The bigger issue behind the Michael Brown situation

Nothing creates unity quite like tragedy, and make no mistake about it —  the execution of Michael Brown is a tragedy.

The senseless death of an 18-year-old black man at the hands of an officer of the law in the St. Louis suburb of Ferguson has sparked national outrage, turned the city into a war zone and turned a complicated matter into something as simple as white vs. black, which is one of the oldest and most recurring fights in our nation.

I hate that’s what this issue has boiled down to. There is clearly more at play here, and yes, the officer who killed Michael was white, yet there have been some unnecessary responses, including some radical blacks online calling for a purge of white people.

This is seriously disturbing. Both black men like Dr. Martin Luther King Jr. and white men like Robert F. Kennedy were killed for wanting to make America a place where men and women — no matter their race, creed or color — could have the same opportunities and look at each others as equals.

What does it say about us as a people when we can ignore their martyrdom and say something as revolting as, “let’s kill all of them”? How does this idiotic and unrealistic plan become executed? Does every black person in America arm themselves and go on a shooting spree of anyone who doesn’t look like them?

I’m disgusted at the mere notion that someone could think this was not only a feasible plan, but one that should be enacted. What does taking more lives do to bring Michael back or honor his memory?
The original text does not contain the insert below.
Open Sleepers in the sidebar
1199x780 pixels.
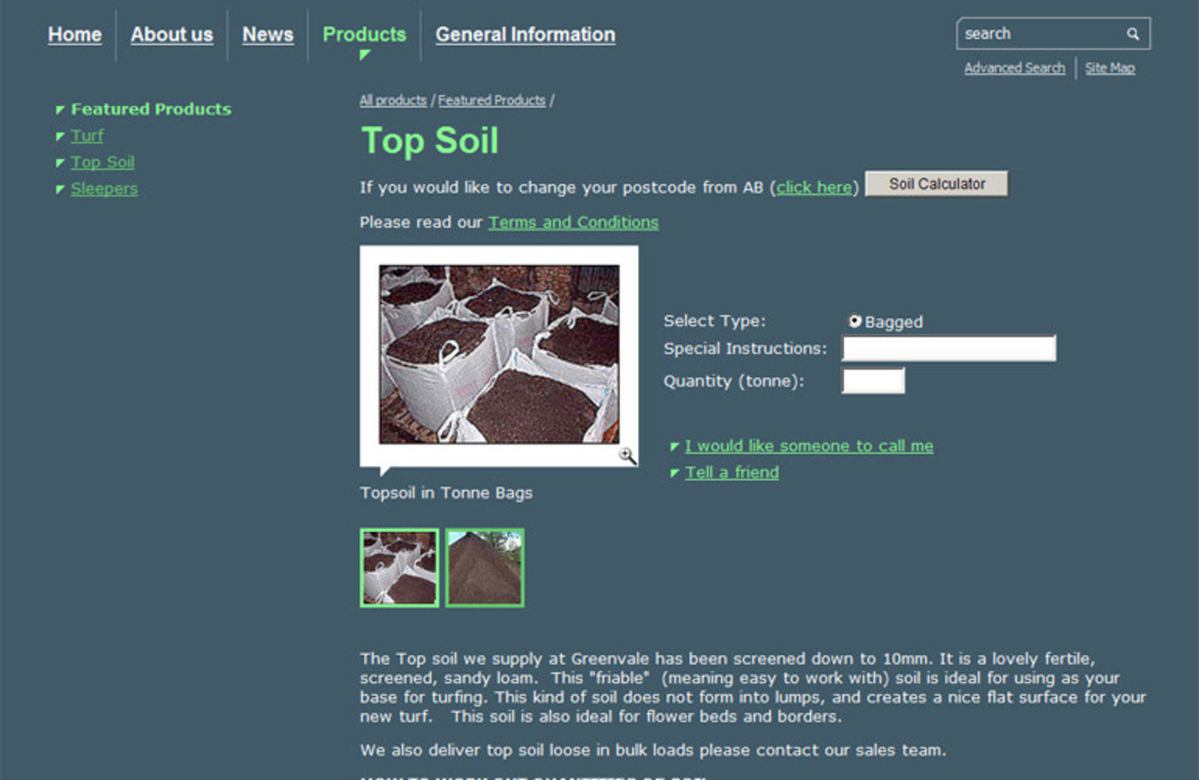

Honestly, we as a people need to take a look in the mirror on this matter and ask ourselves the hard questions like: Why is it OK for thousands of black men to murder each other every year and the second someone outside the race does it there’s open dialog about committing genocide?

New Orleans and Washington D.C. are two predominantly black cities and they go back and forth all the time as “The Murder Capital” of the U.S., and yet this is something that rappers from those areas brag about in their lyrics.

Locally, Kansas City, Mo. is known as “Killa City” and Chicago is known as “Chi-Raq” because of the massive amounts of black-on-black gun violence in those cities. In 2011, 75 percent of the 433 murder victims in Chicago were black and most of deaths occurred from shootings according to the Chicago Police Department.

Kansas City is far above the U.S. average for murder and violent crimes and every year since 2005 the city has had more than 100 murders, which is a large number when you consider the entire two state metro area population is less than 2.5 million people.

Just like with Chicago, most of the murderers were black and so were the victims.

How come figures like this exist and we as a people don’t react until we get a situation like Michael’s or Trayvon Martin’s?

The peaceful protests and chants have been a wonderful thing — a Godsend really, on the other hand why counter this with rioting and looting? You can’t get angry at an officer for committing an extremely violent act and then turn around and burn down a Quick Trip as justification.

I understand the concept of an eye for an eye, however, when you cause senseless destruction you perpetuate the negative stereotypes mainstream media has of young black folks and this seemingly defeats the purpose of the peaceful protests.

I love the teachings of both Dr. King and Malcolm X — both his radical beginnings and peaceful nature toward the end — and I think we as a people should examine messages from our past to ensure that we are taking heed and securing a better future for ourselves.

With all of this being said, I want to close it out with a message from Malcolm X that I hope doesn’t fall on deaf ears:

“A race of people is like an individual man; until it uses its own talent, takes pride in its own history, expresses its own culture, affirms its own selfhood, it can never fulfill itself.”